Challenge: Put the listing into a Markdown table with the columns Row and Line, starting at its first line and ending at the line that contains "[x=41, y=65]", both included. Number each row and leave out blank lines.
* * *
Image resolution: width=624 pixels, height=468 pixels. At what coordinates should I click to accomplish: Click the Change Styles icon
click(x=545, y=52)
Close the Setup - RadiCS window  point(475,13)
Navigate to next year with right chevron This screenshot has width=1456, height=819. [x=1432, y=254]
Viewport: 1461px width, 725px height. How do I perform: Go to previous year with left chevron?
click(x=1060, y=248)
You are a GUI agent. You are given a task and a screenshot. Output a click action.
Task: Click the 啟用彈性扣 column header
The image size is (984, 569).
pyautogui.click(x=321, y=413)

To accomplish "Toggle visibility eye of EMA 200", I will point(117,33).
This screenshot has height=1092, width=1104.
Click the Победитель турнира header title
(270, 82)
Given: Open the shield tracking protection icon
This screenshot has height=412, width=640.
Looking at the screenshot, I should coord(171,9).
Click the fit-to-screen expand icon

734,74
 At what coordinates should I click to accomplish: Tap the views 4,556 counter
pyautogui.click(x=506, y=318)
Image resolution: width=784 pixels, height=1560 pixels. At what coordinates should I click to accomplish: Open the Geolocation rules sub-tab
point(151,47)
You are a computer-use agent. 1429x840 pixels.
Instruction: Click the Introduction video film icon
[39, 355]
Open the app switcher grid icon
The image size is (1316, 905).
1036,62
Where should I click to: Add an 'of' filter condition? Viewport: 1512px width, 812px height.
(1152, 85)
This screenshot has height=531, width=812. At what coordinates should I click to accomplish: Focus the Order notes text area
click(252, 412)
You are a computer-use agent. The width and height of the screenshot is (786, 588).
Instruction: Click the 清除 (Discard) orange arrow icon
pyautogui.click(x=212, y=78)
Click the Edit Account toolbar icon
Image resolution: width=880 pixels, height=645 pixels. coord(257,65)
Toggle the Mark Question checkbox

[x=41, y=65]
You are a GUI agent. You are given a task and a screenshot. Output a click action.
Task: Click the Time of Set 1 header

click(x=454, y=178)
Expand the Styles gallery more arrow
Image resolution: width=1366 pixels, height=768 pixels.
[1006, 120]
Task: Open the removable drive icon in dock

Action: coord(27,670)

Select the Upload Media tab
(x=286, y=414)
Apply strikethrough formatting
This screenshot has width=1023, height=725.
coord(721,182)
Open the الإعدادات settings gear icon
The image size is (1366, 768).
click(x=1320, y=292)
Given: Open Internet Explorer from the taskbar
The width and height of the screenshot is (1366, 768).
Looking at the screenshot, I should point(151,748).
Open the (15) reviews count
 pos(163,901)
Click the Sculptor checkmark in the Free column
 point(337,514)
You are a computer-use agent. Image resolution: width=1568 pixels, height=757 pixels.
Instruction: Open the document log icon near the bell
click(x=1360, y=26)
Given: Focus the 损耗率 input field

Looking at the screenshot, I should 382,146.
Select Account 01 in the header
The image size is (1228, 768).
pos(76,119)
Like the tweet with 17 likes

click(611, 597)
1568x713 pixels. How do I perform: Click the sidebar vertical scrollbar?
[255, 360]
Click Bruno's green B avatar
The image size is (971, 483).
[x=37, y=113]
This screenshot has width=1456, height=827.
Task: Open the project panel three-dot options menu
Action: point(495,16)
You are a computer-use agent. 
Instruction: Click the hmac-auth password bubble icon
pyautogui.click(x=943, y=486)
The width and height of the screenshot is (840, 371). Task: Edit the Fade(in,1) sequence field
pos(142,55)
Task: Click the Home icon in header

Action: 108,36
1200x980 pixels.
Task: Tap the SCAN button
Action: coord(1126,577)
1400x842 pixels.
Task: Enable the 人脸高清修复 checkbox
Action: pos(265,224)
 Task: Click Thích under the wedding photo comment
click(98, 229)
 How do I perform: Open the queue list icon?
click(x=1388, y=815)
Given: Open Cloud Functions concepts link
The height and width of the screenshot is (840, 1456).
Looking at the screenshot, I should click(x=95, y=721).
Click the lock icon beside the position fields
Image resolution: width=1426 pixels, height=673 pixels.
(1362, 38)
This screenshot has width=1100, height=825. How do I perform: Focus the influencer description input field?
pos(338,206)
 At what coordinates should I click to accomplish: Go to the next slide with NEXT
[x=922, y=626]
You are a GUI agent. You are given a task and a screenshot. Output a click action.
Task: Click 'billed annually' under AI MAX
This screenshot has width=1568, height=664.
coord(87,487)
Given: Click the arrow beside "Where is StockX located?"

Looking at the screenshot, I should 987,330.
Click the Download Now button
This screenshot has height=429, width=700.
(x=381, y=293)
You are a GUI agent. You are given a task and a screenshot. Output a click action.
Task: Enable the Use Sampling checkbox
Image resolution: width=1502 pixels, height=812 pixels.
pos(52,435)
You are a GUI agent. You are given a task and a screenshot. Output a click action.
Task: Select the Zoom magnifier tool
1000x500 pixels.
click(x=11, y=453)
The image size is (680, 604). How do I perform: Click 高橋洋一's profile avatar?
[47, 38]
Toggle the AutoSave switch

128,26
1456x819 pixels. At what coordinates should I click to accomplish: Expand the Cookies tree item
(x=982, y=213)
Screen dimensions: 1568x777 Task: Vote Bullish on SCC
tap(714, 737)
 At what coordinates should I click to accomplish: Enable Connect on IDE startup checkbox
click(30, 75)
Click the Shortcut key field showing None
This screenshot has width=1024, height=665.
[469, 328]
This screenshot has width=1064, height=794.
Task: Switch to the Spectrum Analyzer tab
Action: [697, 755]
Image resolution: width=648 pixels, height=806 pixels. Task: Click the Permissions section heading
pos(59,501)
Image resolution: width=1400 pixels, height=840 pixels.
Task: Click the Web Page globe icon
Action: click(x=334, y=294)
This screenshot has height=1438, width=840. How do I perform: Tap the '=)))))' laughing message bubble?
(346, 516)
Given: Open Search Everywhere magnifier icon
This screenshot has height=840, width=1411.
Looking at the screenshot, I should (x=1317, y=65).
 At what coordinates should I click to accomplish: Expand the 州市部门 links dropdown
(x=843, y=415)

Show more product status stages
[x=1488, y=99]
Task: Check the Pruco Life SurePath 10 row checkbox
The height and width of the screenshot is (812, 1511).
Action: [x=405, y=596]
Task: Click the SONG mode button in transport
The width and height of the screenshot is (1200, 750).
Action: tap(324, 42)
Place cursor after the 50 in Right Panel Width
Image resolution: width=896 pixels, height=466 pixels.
* * *
Expected answer:
| Row | Line |
|---|---|
| 1 | Image resolution: width=624 pixels, height=468 pixels. At what coordinates should I click to accomplish: Click the Change Styles icon |
| 2 | click(x=545, y=52) |
| 3 | Close the Setup - RadiCS window  point(475,13) |
| 4 | Navigate to next year with right chevron This screenshot has width=1456, height=819. [x=1432, y=254] |
| 5 | Viewport: 1461px width, 725px height. How do I perform: Go to previous year with left chevron? |
| 6 | click(x=1060, y=248) |
| 7 | You are a GUI agent. You are given a task and a screenshot. Output a click action. |
| 8 | Task: Click the 啟用彈性扣 column header |
| 9 | The image size is (984, 569). |
| 10 | pyautogui.click(x=321, y=413) |
| 11 | To accomplish "Toggle visibility eye of EMA 200", I will point(117,33). |
| 12 | This screenshot has height=1092, width=1104. |
| 13 | Click the Победитель турнира header title |
| 14 | (270, 82) |
| 15 | Given: Open the shield tracking protection icon |
| 16 | This screenshot has height=412, width=640. |
| 17 | Looking at the screenshot, I should coord(171,9). |
| 18 | Click the fit-to-screen expand icon |
| 19 | 734,74 |
| 20 |  At what coordinates should I click to accomplish: Tap the views 4,556 counter |
| 21 | pyautogui.click(x=506, y=318) |
| 22 | Image resolution: width=784 pixels, height=1560 pixels. At what coordinates should I click to accomplish: Open the Geolocation rules sub-tab |
| 23 | point(151,47) |
| 24 | You are a computer-use agent. 1429x840 pixels. |
| 25 | Instruction: Click the Introduction video film icon |
| 26 | [39, 355] |
| 27 | Open the app switcher grid icon |
| 28 | The image size is (1316, 905). |
| 29 | 1036,62 |
| 30 | Where should I click to: Add an 'of' filter condition? Viewport: 1512px width, 812px height. |
| 31 | (1152, 85) |
| 32 | This screenshot has height=531, width=812. At what coordinates should I click to accomplish: Focus the Order notes text area |
| 33 | click(252, 412) |
| 34 | You are a computer-use agent. The width and height of the screenshot is (786, 588). |
| 35 | Instruction: Click the 清除 (Discard) orange arrow icon |
| 36 | pyautogui.click(x=212, y=78) |
| 37 | Click the Edit Account toolbar icon |
| 38 | Image resolution: width=880 pixels, height=645 pixels. coord(257,65) |
| 39 | Toggle the Mark Question checkbox |
| 40 | [x=41, y=65] |